Give back the entries exactly as they read, leaving each image out.
··· The data ···
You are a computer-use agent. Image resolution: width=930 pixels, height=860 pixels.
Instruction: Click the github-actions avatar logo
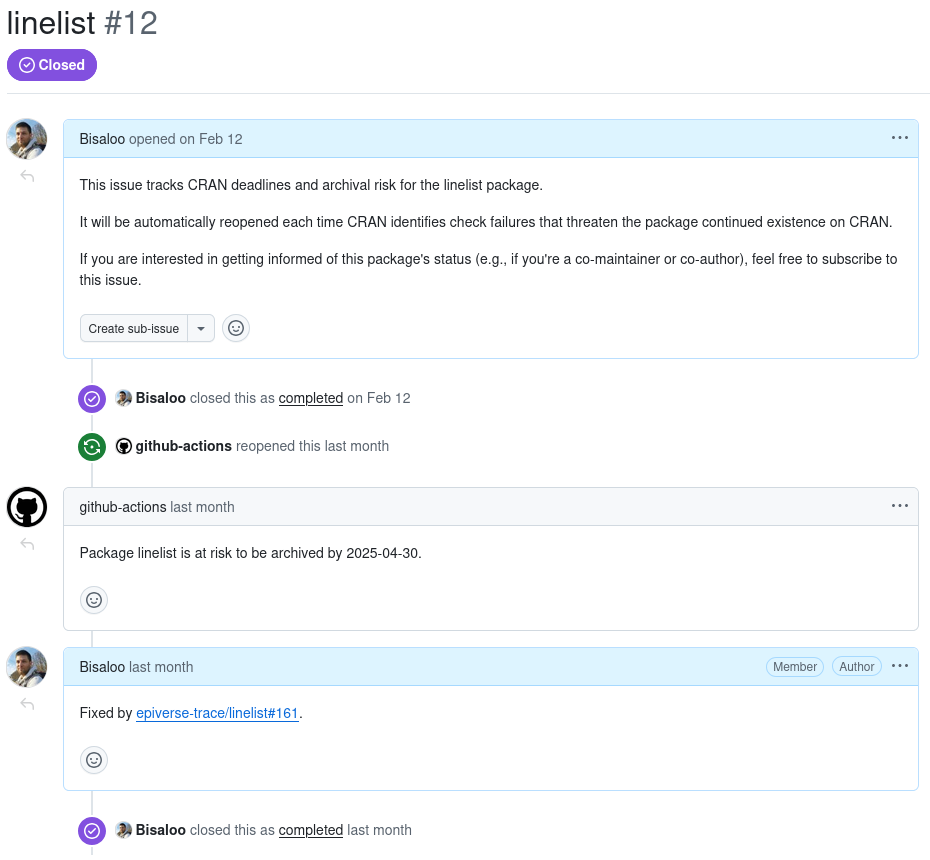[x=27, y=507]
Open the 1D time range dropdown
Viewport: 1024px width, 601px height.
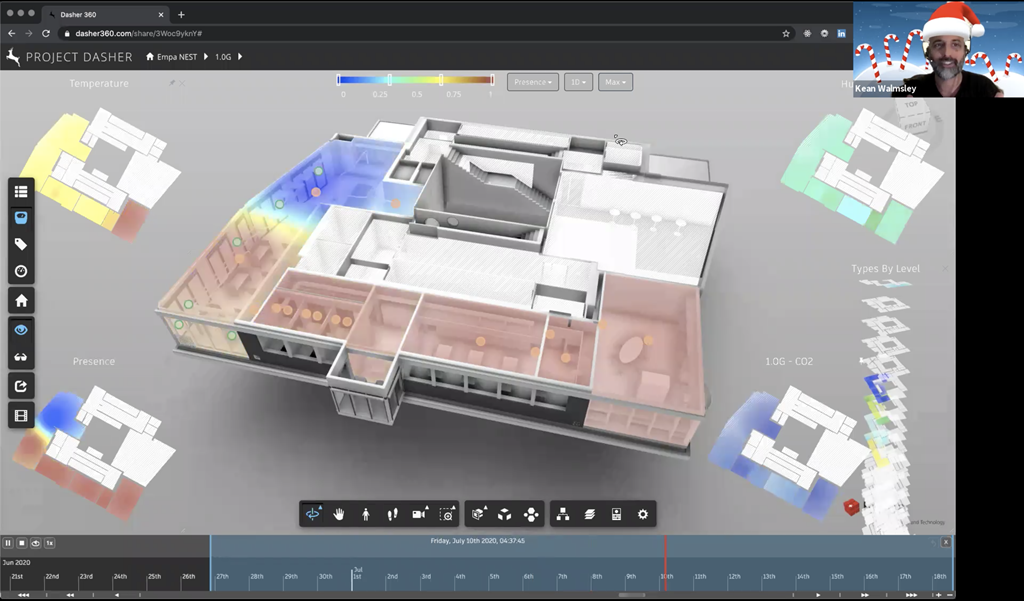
···
Answer section:
You are a computer-use agent. Image resolution: width=930 pixels, height=860 pixels.
Instruction: Click the github-actions avatar logo
[x=27, y=507]
Open the 1D time range dropdown
Viewport: 1024px width, 601px height.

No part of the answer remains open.